- 26
Julius LeBlanc Stewart
Description
- Julius LeBlanc Stewart
- The Mountebank
- signed JL Stewart and dated 78 (lower left)
- oil on canvas
- 31 by 59 in.
- 78.7 by 150 cm
Provenance
Berry-Hill Galleries Inc., New York
Acquired from the above by the present owner, 2000
Exhibited
Philadelphia, Art Club of Philadelphia, Loan exhibition of paintings and other objects of art from private collections in Philadelphia, January 25-February 7, 1892, no. 12 (lent by Alexander Brown)

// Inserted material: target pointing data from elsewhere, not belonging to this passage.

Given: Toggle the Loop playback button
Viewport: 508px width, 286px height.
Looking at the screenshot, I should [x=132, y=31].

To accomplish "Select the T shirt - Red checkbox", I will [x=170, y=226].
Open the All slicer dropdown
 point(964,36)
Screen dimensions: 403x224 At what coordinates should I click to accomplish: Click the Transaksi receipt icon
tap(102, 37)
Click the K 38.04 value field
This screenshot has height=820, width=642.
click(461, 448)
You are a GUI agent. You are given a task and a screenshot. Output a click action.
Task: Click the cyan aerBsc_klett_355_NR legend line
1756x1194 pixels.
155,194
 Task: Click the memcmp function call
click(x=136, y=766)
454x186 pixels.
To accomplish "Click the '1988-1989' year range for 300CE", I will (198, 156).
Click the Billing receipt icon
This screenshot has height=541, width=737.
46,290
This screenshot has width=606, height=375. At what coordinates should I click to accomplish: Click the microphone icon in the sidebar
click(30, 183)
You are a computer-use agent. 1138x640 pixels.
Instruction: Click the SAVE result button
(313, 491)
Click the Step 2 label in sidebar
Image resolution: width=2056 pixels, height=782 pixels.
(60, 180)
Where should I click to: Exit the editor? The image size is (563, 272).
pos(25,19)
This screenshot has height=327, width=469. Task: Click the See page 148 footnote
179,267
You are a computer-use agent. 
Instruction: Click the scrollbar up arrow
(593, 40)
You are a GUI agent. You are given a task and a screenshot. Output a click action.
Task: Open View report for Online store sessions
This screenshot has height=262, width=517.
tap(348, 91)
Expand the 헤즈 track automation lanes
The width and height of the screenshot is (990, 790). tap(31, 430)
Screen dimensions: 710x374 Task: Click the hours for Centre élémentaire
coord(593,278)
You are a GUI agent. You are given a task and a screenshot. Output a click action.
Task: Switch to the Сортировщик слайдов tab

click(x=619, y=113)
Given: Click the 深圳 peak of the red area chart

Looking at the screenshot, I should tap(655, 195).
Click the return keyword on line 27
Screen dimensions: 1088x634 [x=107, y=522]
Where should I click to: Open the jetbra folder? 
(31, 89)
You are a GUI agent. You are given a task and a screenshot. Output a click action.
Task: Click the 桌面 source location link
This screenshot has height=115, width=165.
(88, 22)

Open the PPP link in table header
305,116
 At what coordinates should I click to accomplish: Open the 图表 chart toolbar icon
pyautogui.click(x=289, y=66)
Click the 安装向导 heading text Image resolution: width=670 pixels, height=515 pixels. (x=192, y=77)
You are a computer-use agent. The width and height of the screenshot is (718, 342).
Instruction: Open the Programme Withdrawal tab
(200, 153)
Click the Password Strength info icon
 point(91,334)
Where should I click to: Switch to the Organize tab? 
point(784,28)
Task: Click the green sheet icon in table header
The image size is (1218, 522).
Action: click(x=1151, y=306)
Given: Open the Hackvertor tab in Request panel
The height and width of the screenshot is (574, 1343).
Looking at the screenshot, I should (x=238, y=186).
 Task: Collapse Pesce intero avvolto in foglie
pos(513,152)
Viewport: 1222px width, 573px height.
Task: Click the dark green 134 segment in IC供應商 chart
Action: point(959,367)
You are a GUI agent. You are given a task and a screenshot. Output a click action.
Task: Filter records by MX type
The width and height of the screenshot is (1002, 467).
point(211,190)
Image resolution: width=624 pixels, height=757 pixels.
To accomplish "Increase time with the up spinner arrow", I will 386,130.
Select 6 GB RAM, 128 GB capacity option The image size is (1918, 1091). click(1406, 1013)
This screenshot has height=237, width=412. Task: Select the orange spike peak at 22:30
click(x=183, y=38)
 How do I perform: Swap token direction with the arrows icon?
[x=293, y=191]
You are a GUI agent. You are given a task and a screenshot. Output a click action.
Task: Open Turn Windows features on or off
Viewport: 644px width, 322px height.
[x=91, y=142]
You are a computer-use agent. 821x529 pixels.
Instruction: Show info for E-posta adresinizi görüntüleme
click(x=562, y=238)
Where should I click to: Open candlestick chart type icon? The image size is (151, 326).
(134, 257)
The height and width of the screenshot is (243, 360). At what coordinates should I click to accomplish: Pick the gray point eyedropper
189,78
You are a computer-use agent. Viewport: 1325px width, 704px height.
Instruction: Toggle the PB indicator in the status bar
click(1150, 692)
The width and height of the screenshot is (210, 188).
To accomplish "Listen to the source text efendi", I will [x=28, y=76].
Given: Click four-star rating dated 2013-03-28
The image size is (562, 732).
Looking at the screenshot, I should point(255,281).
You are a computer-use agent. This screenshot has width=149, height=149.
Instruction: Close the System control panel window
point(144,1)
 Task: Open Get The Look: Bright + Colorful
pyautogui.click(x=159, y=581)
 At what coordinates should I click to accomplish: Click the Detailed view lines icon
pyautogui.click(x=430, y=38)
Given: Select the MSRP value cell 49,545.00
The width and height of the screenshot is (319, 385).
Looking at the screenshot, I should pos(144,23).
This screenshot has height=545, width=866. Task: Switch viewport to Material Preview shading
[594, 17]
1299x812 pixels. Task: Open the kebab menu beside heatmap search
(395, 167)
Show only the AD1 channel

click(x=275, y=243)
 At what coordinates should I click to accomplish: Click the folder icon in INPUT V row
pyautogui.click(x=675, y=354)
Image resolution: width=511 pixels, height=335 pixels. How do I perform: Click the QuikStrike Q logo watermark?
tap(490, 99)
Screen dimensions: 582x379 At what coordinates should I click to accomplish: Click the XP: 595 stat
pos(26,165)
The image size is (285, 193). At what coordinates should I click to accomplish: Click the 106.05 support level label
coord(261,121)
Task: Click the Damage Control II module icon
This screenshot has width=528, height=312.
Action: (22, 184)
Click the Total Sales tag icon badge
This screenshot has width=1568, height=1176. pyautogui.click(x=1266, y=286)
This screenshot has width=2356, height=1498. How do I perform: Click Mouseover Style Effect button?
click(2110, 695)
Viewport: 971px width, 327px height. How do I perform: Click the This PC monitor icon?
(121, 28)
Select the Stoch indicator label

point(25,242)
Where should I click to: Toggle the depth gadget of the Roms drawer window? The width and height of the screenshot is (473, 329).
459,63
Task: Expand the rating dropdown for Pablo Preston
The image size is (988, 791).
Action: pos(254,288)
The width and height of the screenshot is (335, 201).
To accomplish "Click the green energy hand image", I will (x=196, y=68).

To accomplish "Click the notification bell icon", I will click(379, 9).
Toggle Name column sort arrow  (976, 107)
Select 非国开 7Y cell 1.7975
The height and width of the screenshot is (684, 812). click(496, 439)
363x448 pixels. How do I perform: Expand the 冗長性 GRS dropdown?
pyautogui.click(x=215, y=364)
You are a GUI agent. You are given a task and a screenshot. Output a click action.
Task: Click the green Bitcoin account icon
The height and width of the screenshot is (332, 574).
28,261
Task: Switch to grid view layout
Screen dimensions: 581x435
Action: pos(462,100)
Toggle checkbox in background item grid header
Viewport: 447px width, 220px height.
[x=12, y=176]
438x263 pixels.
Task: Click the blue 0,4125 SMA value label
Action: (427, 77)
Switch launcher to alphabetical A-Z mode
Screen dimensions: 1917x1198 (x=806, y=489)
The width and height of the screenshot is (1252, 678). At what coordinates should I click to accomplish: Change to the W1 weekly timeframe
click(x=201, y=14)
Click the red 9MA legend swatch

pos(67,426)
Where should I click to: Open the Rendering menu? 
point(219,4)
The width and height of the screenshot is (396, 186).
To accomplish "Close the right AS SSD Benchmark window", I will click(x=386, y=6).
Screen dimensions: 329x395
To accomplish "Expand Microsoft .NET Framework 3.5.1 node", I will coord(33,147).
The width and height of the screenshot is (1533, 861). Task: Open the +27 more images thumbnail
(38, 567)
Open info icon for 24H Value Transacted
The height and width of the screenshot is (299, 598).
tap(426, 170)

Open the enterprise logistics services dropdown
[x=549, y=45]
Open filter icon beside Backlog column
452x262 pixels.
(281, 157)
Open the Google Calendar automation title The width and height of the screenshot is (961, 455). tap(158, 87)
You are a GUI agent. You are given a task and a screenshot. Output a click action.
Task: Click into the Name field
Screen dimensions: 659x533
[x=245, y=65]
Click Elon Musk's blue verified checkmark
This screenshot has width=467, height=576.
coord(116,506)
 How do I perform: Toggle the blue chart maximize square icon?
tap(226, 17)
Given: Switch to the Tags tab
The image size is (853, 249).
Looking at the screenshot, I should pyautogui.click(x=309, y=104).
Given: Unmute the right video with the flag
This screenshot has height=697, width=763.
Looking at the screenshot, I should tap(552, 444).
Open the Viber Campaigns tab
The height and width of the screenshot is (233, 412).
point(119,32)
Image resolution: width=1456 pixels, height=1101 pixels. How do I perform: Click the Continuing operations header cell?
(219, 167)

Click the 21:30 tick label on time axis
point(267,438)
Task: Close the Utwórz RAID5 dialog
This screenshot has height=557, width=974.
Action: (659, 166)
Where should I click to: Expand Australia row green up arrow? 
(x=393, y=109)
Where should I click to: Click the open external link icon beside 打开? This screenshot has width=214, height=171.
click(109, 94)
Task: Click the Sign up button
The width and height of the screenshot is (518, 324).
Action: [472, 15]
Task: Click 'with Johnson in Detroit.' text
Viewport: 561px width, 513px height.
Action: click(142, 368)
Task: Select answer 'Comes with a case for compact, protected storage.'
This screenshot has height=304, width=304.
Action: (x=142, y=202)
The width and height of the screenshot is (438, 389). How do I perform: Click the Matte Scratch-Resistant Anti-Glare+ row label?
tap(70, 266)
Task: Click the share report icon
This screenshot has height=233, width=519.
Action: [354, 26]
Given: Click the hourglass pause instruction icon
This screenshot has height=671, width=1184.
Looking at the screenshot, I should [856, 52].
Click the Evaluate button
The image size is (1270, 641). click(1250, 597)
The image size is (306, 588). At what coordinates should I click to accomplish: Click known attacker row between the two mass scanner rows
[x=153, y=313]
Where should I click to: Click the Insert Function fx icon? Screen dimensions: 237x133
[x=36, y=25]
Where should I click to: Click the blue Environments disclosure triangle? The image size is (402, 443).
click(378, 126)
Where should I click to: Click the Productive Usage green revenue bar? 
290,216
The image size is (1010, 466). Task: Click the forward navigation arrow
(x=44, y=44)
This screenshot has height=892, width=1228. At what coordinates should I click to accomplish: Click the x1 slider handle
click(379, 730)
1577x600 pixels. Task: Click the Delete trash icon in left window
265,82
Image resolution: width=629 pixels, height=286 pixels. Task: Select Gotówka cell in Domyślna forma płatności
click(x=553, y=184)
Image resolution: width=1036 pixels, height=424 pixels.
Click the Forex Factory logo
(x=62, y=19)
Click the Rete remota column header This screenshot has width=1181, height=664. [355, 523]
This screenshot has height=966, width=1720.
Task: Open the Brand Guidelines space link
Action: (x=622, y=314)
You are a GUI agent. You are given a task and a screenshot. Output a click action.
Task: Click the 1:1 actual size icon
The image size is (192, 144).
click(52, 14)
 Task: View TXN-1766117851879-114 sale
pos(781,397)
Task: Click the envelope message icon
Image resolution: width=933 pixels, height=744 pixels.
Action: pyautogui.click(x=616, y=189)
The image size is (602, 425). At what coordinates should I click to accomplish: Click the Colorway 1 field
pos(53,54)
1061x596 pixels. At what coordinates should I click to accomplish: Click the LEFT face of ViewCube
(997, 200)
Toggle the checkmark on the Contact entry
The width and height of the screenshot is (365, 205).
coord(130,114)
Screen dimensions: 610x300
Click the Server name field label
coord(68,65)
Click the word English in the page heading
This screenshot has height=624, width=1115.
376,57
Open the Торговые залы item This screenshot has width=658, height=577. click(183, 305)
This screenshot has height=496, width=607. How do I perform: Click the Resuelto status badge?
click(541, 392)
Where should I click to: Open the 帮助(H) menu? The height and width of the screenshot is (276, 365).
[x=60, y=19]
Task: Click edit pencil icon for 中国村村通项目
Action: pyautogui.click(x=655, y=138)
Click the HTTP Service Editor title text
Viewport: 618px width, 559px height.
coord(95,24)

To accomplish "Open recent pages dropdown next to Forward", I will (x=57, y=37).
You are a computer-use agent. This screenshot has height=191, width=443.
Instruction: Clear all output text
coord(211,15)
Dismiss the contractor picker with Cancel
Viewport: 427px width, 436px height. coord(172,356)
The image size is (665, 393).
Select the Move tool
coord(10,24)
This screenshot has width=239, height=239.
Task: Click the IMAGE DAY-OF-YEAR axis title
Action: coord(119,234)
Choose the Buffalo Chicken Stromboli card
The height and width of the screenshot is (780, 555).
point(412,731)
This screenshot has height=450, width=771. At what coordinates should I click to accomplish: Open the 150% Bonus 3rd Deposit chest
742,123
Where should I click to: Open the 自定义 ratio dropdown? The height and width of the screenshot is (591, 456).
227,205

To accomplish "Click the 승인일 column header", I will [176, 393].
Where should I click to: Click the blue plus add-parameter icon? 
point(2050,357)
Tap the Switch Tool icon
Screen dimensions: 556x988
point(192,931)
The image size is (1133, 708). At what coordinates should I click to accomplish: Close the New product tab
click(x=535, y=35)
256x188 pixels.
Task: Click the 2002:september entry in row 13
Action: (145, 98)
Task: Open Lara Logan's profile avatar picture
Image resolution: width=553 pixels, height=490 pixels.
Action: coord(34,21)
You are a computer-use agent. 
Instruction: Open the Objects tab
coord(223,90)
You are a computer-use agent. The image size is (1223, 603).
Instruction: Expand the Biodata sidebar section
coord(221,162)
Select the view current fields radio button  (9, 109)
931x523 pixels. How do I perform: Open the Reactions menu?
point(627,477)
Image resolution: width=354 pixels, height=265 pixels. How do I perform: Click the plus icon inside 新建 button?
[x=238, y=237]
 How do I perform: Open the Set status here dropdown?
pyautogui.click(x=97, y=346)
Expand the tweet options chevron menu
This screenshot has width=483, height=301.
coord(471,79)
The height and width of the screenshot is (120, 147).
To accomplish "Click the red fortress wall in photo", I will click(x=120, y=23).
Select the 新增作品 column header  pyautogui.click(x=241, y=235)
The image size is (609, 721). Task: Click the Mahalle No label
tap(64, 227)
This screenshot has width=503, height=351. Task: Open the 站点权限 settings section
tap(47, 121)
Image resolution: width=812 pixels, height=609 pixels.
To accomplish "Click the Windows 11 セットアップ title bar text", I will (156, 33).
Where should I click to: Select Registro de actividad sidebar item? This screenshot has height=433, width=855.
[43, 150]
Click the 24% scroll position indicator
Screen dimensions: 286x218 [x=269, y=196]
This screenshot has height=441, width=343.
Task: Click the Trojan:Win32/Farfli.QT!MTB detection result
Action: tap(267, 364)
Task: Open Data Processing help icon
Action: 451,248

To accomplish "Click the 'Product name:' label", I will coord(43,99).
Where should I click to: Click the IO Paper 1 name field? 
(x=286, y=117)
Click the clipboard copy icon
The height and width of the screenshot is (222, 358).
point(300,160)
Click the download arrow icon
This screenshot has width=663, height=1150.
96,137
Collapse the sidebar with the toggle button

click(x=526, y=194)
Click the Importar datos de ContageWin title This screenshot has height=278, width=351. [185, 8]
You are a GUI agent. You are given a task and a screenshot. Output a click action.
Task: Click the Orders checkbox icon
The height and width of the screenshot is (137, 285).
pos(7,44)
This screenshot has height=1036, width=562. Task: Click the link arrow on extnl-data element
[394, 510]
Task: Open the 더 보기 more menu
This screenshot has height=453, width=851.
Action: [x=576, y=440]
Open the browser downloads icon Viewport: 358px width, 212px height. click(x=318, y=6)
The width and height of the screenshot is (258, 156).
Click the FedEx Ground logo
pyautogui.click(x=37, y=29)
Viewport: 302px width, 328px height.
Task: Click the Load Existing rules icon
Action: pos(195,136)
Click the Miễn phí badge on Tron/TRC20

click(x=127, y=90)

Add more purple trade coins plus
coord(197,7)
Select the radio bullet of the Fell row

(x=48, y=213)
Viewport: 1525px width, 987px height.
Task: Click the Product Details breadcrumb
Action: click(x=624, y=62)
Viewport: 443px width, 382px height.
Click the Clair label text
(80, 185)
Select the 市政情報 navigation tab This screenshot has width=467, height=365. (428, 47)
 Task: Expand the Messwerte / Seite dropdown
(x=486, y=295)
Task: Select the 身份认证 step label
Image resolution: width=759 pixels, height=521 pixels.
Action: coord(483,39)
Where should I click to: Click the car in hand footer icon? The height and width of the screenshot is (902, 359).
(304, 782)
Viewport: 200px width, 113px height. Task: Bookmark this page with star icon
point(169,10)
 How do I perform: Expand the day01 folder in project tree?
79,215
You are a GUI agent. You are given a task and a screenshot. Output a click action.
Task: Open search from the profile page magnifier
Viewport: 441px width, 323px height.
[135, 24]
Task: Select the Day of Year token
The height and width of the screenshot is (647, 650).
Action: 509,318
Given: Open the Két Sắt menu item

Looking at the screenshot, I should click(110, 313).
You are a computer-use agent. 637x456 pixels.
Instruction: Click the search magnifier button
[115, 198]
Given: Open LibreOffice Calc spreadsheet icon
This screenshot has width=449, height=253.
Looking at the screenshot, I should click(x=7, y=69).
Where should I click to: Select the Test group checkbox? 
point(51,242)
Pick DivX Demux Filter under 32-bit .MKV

Philadelphia, Union League of Philadelphia, Loan exhibition by the Union League of Philadelphia of Paintings by Prominent Artists Belonging to a few Citizens of Philadelphia, May 11-27, 1893, no. 92 (lent by Alexander Brown)
Literature
Ulrich W. Hiesinger, Julius LeBlanc Stewart, American Painter of the Belle Époque, New York, 1998, p. 24, 25, 126, illustrated p. 24 (the drawing after the painting, recorded as untraced)
Condition
"This lot is offered for sale subject to Sotheby's Conditions of Business, which are available on request and printed in Sotheby's sale catalogues. The independent reports contained in this document are provided for prospective bidders' information only and without warranty by Sotheby's or the Seller."
Catalogue Note
While Stewart’s early paintings often featured a single, fashionable figure, The Mountebank is among Stewart’s first major complex works. In an expansive, frieze-like composition, the artist presents an assembly of members of a well-dressed family at lesiure on a sun-drenched terrace as they bemusedly watch the antics of travelling costumed performers and their trick-goats (given the subject, the painting has also been known as Le Saltimbanque). When viewing the work in Brown’s collection, the critic Edward Strahan noted in his Art Treasures of America that the man with the newspaper in his lap was the artist’s father, while additional study suggests the woman with a fan is most probably his mother Ellen, and the setting was likely the family villa in Cannes (Hiesinger, p. 25). Strahan believed that “by choosing a little incident to focus the attention of the personages, and giving each character the movement and vivacity of life, the painter achieves a scene of genre valuable for its own sake as well as for the likeliness included” (Strahan, facsimile edition, p. 136). Indeed, the pretext of an audience watching a show afforded Stewart an opportunity to carefully describe the various expressions of each viewer, as much on display as the performers before them. Strahan’s always-keen eye also detected a connection between Stewart’s brilliant ability to record every detail of the “bric-a-brac of modern luxury” and the Spanish painters, like Fortuny, whose work his father had collected. The Mountebank also revels the influence of the Belgian painter Alfred Stevens (see lots 25, 30, 32, and 34), almost twenty years Stewart’s senior (and also actively collected by his father).
Following the success of The Mountebank, Stewart continued to use an expansive, horizontal format in his masterworks of the 1880s, which likewise afforded glimpses of light-hearted social affairs recorded in painstaking detail —his insider status allowing him a unique perspective of the life of high society and the title “the Parisian from Philadelphia.”